Text block —

# # #

Deficient teachers are seldom fired in Ireland's education system, former Attorney General Peter Sutherland claimed today.
In an astonishing attack, the ex-European Commissioner said that deficient teachers are currently "protected for life" and blamed unions for the lack of independent assessment.
"In relation to teaching at second level, there is a serious problem. Only a handful of non-performing teachers have been fired in the past ten years in Ireland," said the chairman of BP and Goldman Sachs International.
Interviewed in a new book, 'Ireland's Economic Success', Mr Sutherland (61) added: "Teachers should be admired and properly paid but they should also be measured in performance and those who are seriously deficient cannot be protected for life. They are at the moment. Our education system is simply not good enough in terms of assessment of teachers' capacities and abilities. I think the trade unions are largely responsible for this."
The UCD graduate continued: "Everybody agrees that teachers should be the most honoured and, relatively speaking, a highly-paid profession. Yet there are few people I know who do not have a genuinely serious complaint about some teachers' capacity in schools for their children.
"I think that if there was one single reform for the Irish economic system it would be to get teaching right, because I really think it truly needs objective testing with appropriate responses then taken."
Mr Sutherland said that recent reports into third level education in Ireland showed the country was below the European average percentage of graduates who are in fourth-level study in science and engineering.
"If we are to maintain our successful momentum, we have to have a competitive advantage somewhere. We do not have it in terms of costs any more, nor in terms of indigenous natural wealth, so we have to develop it through skills and brainpower. I don't think we have achieved that."
He said young Irish people are attractive to firms, not necessarily because of the Irish education system, but because they are hard workers and natural communicators.
Mr Sutherland also said only one Irish university - Trinity College - regularly featured in the top 200 in the world.
He further claimed that most science teachers at second level were from biology backgrounds rather than physics or chemistry.
Turning his attention to other areas, Mr Sutherland said the ESB represented a classic failure to introduce competition.
"State enterprises in Ireland had to be dragged kicking and screaming to any degree of competition.
"The result of the lack of competition probably affects the cost of electricity which is too high and it has also led to some allegedly scandalous situations involving people being paid for doing little or nothing," he claimed.

# # #

Extracted data —
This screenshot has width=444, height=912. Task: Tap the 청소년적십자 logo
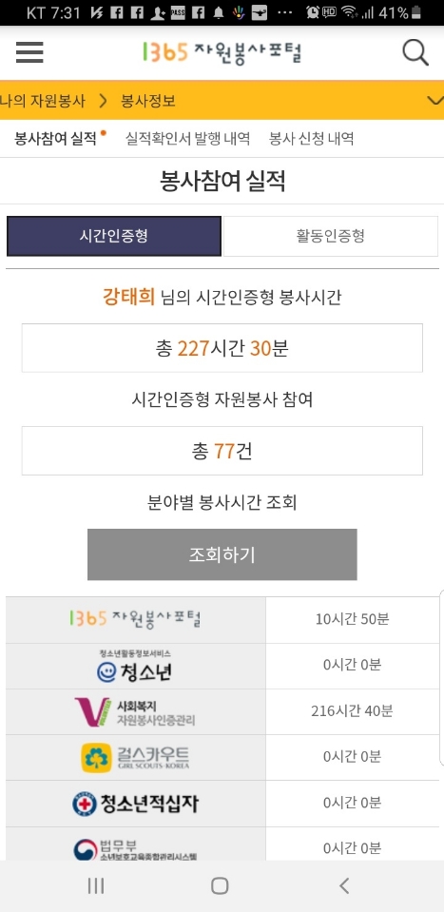tap(135, 804)
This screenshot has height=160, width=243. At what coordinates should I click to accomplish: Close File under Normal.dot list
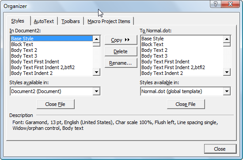point(186,104)
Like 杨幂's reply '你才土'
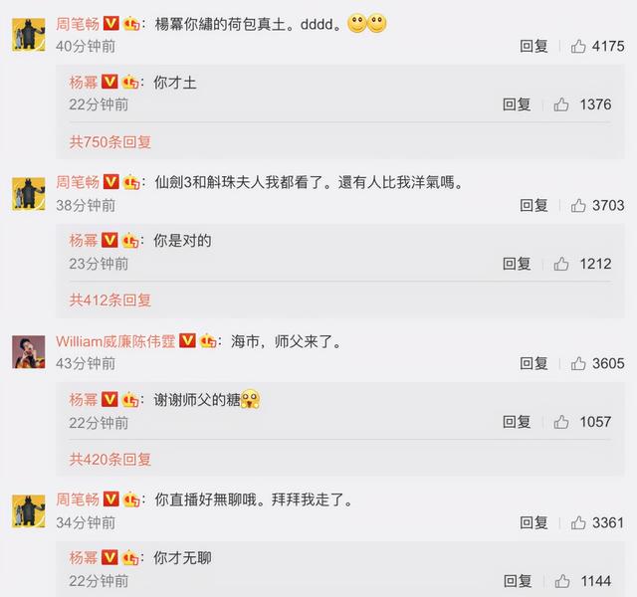 (x=561, y=104)
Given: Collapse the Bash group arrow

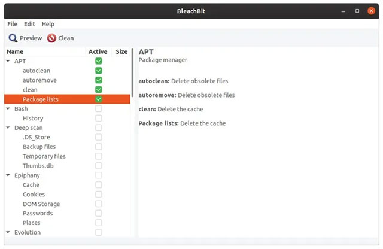Looking at the screenshot, I should tap(8, 109).
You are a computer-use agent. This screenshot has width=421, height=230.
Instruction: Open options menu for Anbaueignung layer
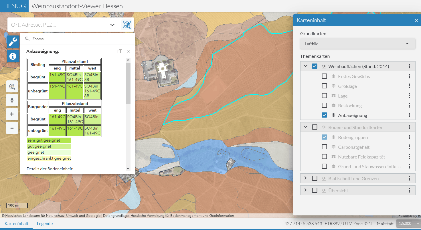(409, 115)
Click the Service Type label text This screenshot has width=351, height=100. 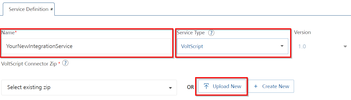coord(191,33)
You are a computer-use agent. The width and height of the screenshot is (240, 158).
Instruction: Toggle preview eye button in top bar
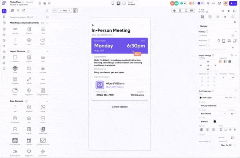(226, 3)
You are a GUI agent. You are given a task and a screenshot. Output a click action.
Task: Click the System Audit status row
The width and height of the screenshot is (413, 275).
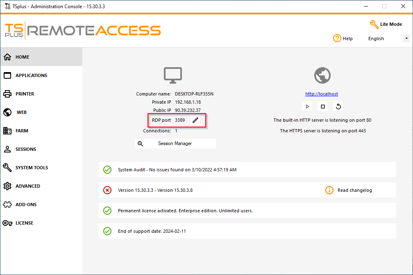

# # #

Exercise instructions —
[1] Rewrite the paragraph of the news article on Peter Sutherland's remarks that begins "Interviewed in a new book" as a short bulleted list, keeping its main facts.
[2] According to the news article on Peter Sutherland's remarks, which Irish university regularly featured in the world's top 200?
[3] Copy the news article on Peter Sutherland's remarks word for word, starting with "Turning his attention" and going on through "degree of competition.".

Results by task —
[1]
- Interviewed in the new book 'Ireland's Economic Success', Mr Sutherland (61) said teachers should be admired and properly paid but also measured on performance.
- He said seriously deficient teachers cannot be protected for life, though at the moment they are.
- He said the education system is not good enough at assessing teachers' capacities and abilities.
- He held the trade unions largely responsible.

[2] Trinity College.

[3]
Turning his attention to other areas, Mr Sutherland said the ESB represented a classic failure to introduce competition.
"State enterprises in Ireland had to be dragged kicking and screaming to any degree of competition.